Dat klinkt als een zware bevalling?
“Eh, nou nee. Dat is wat overdreven. Er is het afgelopen jaar niks ergs gebeurd, hoor. Het opnemen van een plaat is in het algemeen redelijk zwaar. Het is een emotioneel proces voor mij. Maar wel een leuke emotionele trip. Je gunt jezelf de tijd om te aan zelfreflectie te doen en te filosoferen. Beetje creatief doen.”

Jeroen De Pessemier van The Subs heeft dit album geproduceerd. Werk je nauw samen met een producer?
“Bij het debuut Entity had ik vooraf thuis al veel demo’s gemaakt. De liedjes waren zodoende helemaal af. Nu ben ik samen met Jeroen in de studio vanaf nul begonnen. We hebben samen alle arrangementen gemaakt. De zanglijnen heb ik alleen gedaan. De emotie komt uit mij. Maar ik heb het ditmaal vertaald naar een vriendencollectief. Leo Abrahams (oa. Brian Eno, Jarvis Cocker en Paul Simon, red.) kwam bijvoorbeeld over uit Londen om wat gitaarlijnen op te nemen. In het begin was het wel moeilijk andere mensen arrangementen te laten schrijven. Maar het werkte uiteindelijk bevrijdend.”

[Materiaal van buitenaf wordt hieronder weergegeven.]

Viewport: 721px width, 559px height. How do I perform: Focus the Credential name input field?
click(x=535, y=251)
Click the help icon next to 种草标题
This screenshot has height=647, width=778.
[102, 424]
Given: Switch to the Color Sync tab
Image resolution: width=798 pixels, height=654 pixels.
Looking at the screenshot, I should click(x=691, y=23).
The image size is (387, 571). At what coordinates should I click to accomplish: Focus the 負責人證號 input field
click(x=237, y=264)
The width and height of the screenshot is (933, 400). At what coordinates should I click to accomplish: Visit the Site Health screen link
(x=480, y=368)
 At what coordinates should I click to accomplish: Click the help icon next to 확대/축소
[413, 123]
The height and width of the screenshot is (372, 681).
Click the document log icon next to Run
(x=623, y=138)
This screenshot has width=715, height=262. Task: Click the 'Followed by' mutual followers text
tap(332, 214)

Infinity klinkt muzikaal ook iets rijker dan zijn voorganger.
“Het is inderdaad een muzikalere plaat. Volwassener, naar mijn mening. Ik heb veel geleerd van de mensen die bij het album betrokken waren. Ik denk dat ik betere, interessantere dingen heb gedaan. Niet om Entity af te schrijven, maar het was een meer naïevere plaat. Meer lo-fi. Ik zat toen helemaal in die vibe. Infinity kent meer plezier, met uiteraard een traantje erin.”

Bij een instore, toen je alleen met een piano optrad, viel mij ooit op dat er veel jazz in de muziek van Oscar And The Wolf zit.
“Er zit inderdaad wel wat jazz in. Misschien nu nog iets meer. Een beetje Erik Satie. Wat lukraak improviseren en gewoon op de plaat laten staan. Dat is het eerlijkste wat je kunt spelen. Als je een pianolijntje over en over speelt is de magie eruit. Ik heb ook geleerd dat het belangrijk is om naar je eerste gevoel te luisteren. Die instores zijn me overigens wel iets te stripped down. Ik kan niet alles vertellen met enkel een piano. Ik vertel het graag iets bombastischer.”

Infinity eindigt opvallend genoeg met het hoogtepunt van de plaat: Fever.
“Niet zo voor de hand liggend, hè? Iedereen verwacht een ballad op het einde van zo’n plaat. Maar zoiets typisch wilde ik absoluut niet. Eigenlijk staat een van de meest dansbare nummers van het album helemaal aan het einde. Ik wilde afsluiten met iets van een open einde. Films met een open einde kijk ik ook graag. Fever is bij dit album een beetje mijn open einde.”